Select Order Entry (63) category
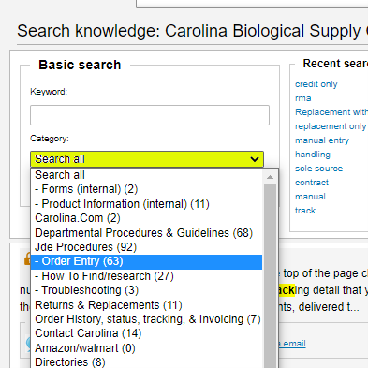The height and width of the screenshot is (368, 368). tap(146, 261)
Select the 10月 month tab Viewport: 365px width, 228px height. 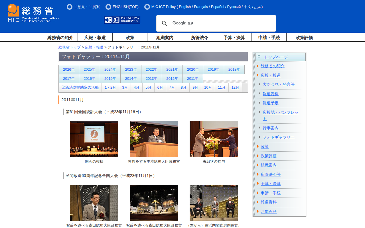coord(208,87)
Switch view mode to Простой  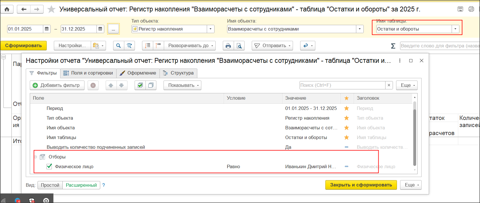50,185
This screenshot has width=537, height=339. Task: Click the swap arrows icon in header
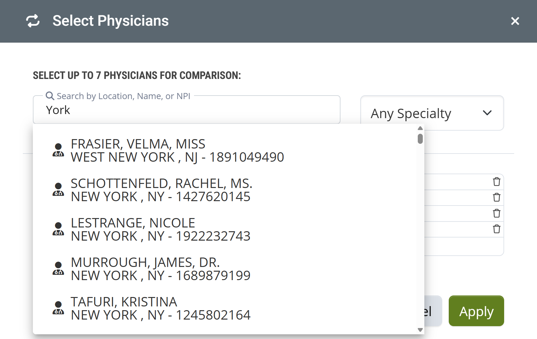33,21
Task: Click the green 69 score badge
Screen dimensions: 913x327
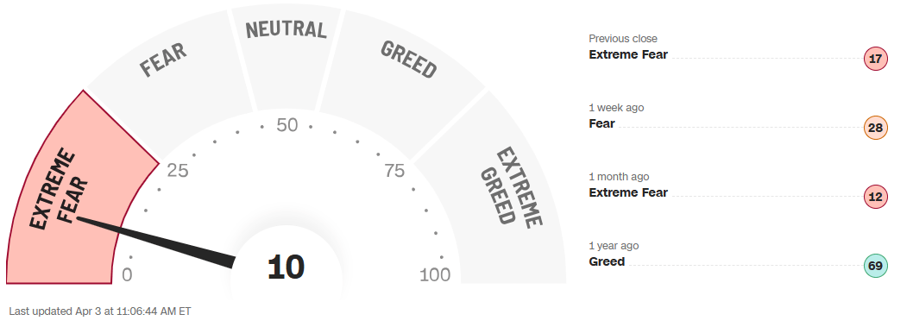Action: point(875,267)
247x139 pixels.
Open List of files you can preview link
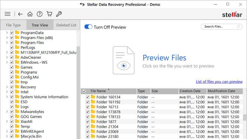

_EXERCISE DESCRIPTION_
Render the lines from the one containing "247x139 pixels." through the end of the items as a JSON list of strings, one string per line, with blank lines omitted and pictures left out.

_THE RESPONSE_
[
  "247x139 pixels.",
  "Open List of files you can preview link"
]